All jurisdictions have their rules regarding whether you can park your boat in the driveway or not. For instance, one location allows its residents to park it in this space between April 15th and October 15th. However, parking it where you normally would your vehicle usually demands that you do use it while “in season.” Oftentimes, local ordinances may prohibit you from leaving it in this location during off-season months (usually late fall or winter).
In the Yard
Imagine for a moment the “grief” you may get just for parking a standard vehicle for too long in your yard. Then, think about the size of your boat or another recreational vehicle you own. Storing a Boat or RV anywhere in your yard could cause even more controversy than the vehicle you normally use for everyday transportation. It seems that larger RVs could disturb neighbors more than just a boat, just so you know.
Parking Your RV
I don’t own an RV either, but I’m looking into my parking and storage options for a unit I plan to build from scratch. These guidelines pertain to most RV types, whether they be the larger or smaller ones.
On the Side of The House
Sometimes, you’ll see RVs, camper trailers or 5th wheels sitting on the side of a house without any protective roof or cover over them. Other times you will see them protected.
If you choose to build a shelter over your RV parking spot, make sure you plan for enough space all around it and far enough away from the edge of your property. In some cases, the roof you install to cover your recreational craft must have at least three enclosed walls. On the other hand, some locations may not require a roof over at all if the RV sits neatly on the side of the house without extending past the length of your home to the road.
Of all the places to park your RV on your property, on the side of your home may work the best. However, you must build its shelter to construction safety codes if living in metro locations or suburbs.
In The Driveway
Mike Scarpignato warns, “There certainly could be lots of rules about parking or storing an RV in your driveway. And it’s your responsibility to learn and know the rules.”
If you have more than one person that drives in your household, your RV could take up at least one of their parking spots in your driveway. However, you might have authorization to temporarily park it in the driveway if it doesn’t extend past the sidewalk or into traffic.
In The Yard
“Any RVE in excess of 18 feet in length may be parked in the front yard of residential property for a period not to exceed three consecutive days in any seven-day period.”
That’s what it says in Division 6 of the Holy Hill, Florida Code of Ordinances.
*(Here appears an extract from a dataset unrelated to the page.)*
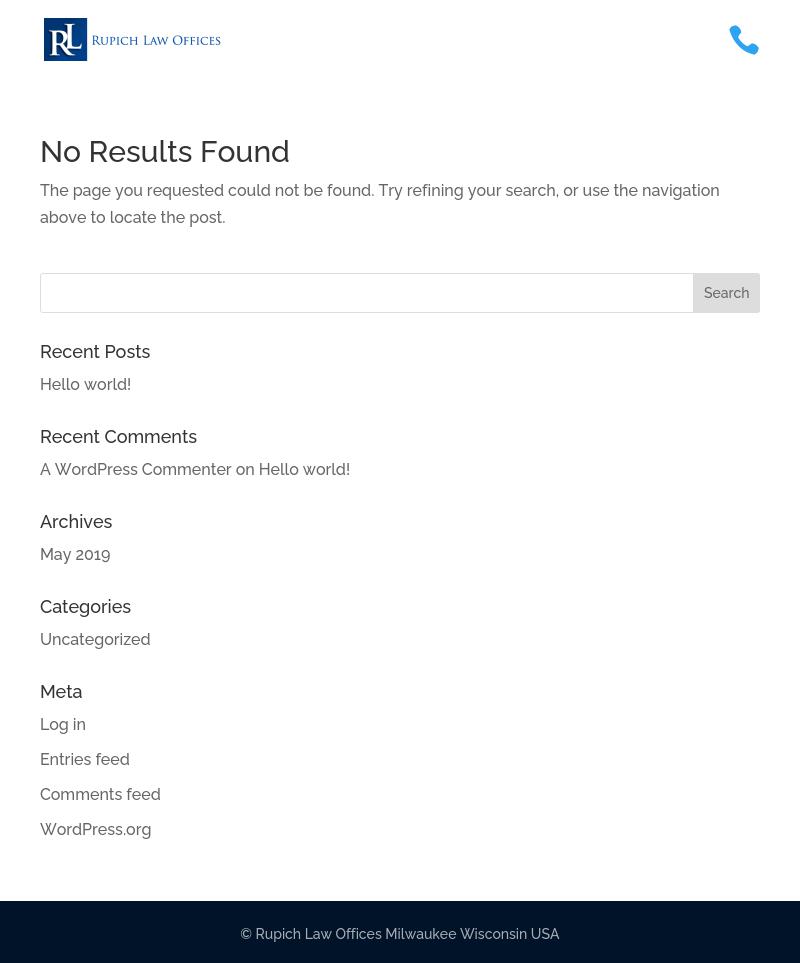The image size is (800, 963).
Task: Click the Categories heading
Action: [x=85, y=606]
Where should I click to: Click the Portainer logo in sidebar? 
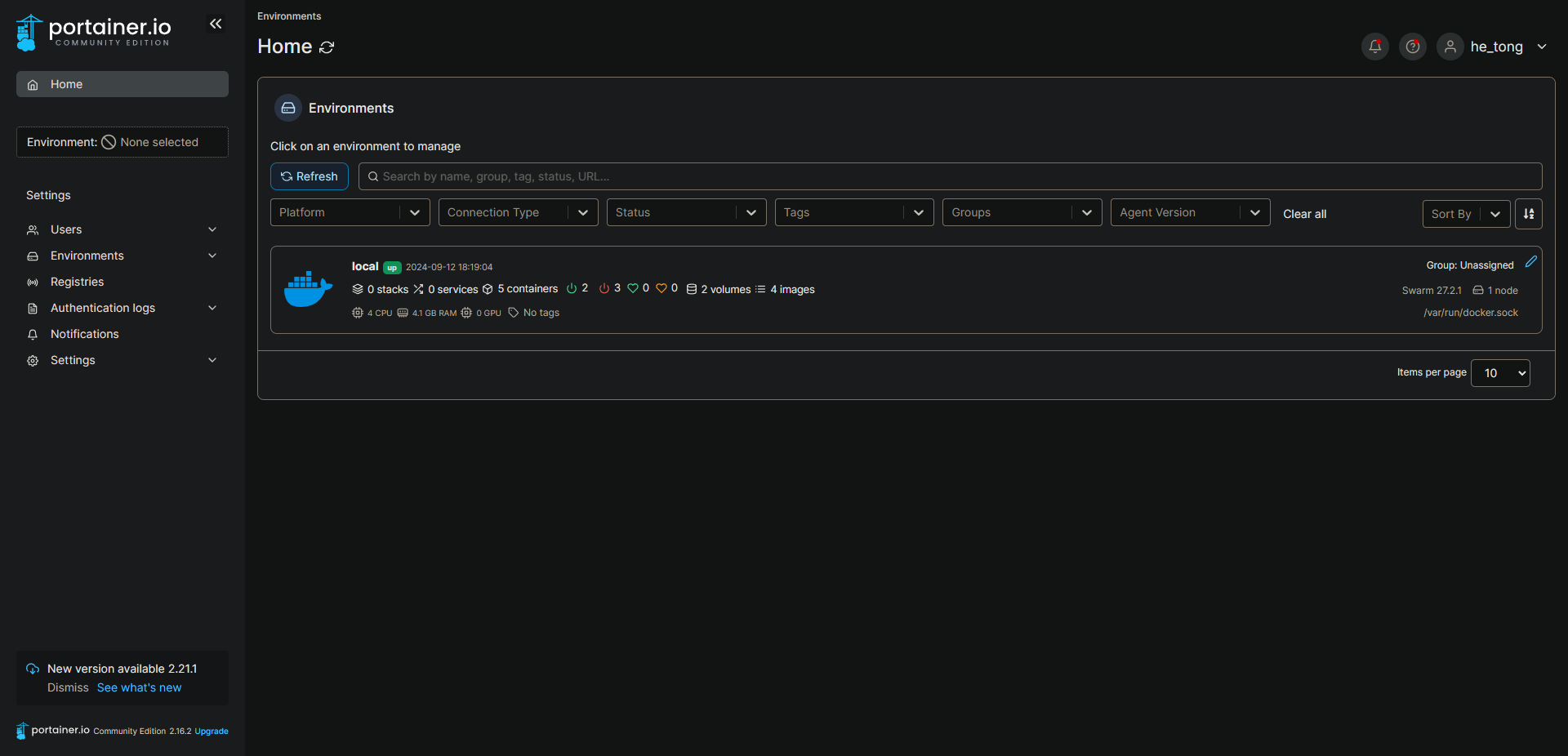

Rules concerning whether you should park an RV in your yard or not vary, however. For instance, some municipalities allow shorter vehicles in yards, driveways or sides of houses. Other locations might only allow it if it’s smaller than 18 feet.
So What About The Neighbors?
Most of the time, communication with your neighbors would solve your problem, whereas you may not even realize you broke a local parking law. You possibly could negotiate with them and not even have the police or the local parking utility bother you about it at all. In many cases, local law enforcement agencies may not care where you park your boat or RV if no one complains.
The number one concern you may have with neighbors is making sure you don’t have a unit that seems like an eyesore to them. If your boat or RV has rusts in it, you may want to consider renting a storage unit for it instead of parking it on your property.
Other Boat or RV Parking Information
Don’t take this as legal advice but consider it a warning or a suggestion: Keep in mind that you may not have the authorization to park it in your driveway or yard even if you do own your home. It’s wise to find out from the Homeowners Association or your local municipality before you do. You might not have to worry as much about boats as you would RVs, however.
There Are Exceptions
I’m thinking of moving out of the city into a rural location because I could have more space between my neighbors and me to park my recreational vehicles. It’s far less of a hassle than trying to abide by municipal codes within city limits or in the suburbs.
The primary concern out on a farm or in the woods is keeping your property neat and tidy instead of whether you’ll annoy your neighbors or not. Keep also in mind local environment and conservation laws too.